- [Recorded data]

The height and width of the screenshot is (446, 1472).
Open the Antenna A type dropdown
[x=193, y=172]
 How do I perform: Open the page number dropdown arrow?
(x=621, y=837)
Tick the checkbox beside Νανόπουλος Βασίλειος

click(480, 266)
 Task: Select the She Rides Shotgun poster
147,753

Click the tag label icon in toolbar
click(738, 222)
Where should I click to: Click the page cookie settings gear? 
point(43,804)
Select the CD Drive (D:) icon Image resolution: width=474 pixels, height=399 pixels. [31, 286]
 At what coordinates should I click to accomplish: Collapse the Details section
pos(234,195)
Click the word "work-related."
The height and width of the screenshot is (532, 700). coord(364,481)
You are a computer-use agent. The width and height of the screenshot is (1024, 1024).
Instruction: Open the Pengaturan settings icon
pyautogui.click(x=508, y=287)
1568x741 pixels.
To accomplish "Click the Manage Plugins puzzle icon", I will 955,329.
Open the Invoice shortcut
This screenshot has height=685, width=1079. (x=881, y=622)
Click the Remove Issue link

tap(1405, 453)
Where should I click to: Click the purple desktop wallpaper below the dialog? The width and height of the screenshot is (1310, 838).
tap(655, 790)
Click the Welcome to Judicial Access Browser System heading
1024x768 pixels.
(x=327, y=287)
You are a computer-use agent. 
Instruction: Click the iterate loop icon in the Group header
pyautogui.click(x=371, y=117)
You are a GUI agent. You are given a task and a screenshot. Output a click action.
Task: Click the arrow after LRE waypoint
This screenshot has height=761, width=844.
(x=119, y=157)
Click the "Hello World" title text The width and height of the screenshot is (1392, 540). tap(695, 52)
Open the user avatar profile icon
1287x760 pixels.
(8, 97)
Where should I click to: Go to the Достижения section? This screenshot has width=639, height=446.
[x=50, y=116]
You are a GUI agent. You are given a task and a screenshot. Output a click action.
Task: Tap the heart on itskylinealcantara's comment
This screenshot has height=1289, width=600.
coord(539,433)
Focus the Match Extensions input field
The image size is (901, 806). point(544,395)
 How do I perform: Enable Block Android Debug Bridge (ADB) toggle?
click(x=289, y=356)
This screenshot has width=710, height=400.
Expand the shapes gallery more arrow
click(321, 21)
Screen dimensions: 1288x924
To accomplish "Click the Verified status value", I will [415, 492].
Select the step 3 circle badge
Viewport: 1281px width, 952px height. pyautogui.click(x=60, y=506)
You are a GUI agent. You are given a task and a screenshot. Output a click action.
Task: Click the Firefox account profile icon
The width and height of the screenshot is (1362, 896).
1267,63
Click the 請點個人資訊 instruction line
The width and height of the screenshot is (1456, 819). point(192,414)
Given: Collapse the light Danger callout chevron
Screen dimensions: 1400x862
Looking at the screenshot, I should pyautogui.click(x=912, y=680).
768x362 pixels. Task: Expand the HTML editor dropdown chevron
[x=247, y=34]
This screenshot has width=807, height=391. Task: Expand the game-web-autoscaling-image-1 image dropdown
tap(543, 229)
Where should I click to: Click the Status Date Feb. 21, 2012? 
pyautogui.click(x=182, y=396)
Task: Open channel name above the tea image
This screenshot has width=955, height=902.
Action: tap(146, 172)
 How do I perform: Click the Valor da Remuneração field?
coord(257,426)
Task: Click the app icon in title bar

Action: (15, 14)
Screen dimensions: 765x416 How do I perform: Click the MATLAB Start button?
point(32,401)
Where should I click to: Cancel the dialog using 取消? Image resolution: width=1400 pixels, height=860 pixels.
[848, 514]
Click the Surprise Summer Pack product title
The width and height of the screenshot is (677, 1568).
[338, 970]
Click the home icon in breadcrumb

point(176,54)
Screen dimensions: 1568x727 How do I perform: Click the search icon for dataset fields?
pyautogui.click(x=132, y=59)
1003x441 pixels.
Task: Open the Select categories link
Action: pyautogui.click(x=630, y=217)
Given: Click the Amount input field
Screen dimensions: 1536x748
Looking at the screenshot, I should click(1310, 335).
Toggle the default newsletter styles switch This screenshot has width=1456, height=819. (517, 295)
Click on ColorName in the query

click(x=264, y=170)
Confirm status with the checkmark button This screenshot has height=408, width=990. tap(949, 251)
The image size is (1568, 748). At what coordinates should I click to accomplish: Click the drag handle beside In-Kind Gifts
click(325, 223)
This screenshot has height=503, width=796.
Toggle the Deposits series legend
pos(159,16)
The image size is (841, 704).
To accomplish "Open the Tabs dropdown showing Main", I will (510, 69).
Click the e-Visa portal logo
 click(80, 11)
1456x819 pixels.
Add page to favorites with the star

- [Exercise] Lay out the lines above as a JSON list of strings, one string per line, from the line with "Select the step 3 circle badge" up to and including the line with "pyautogui.click(x=182, y=396)". Leave out any blank lines.

- [Finished task]
[
  "Select the step 3 circle badge",
  "Viewport: 1281px width, 952px height. pyautogui.click(x=60, y=506)",
  "You are a GUI agent. You are given a task and a screenshot. Output a click action.",
  "Task: Click the Firefox account profile icon",
  "The width and height of the screenshot is (1362, 896).",
  "1267,63",
  "Click the 請點個人資訊 instruction line",
  "The width and height of the screenshot is (1456, 819). point(192,414)",
  "Given: Collapse the light Danger callout chevron",
  "Screen dimensions: 1400x862",
  "Looking at the screenshot, I should pyautogui.click(x=912, y=680).",
  "768x362 pixels. Task: Expand the HTML editor dropdown chevron",
  "[x=247, y=34]",
  "This screenshot has width=807, height=391. Task: Expand the game-web-autoscaling-image-1 image dropdown",
  "tap(543, 229)",
  "Where should I click to: Click the Status Date Feb. 21, 2012? ",
  "pyautogui.click(x=182, y=396)"
]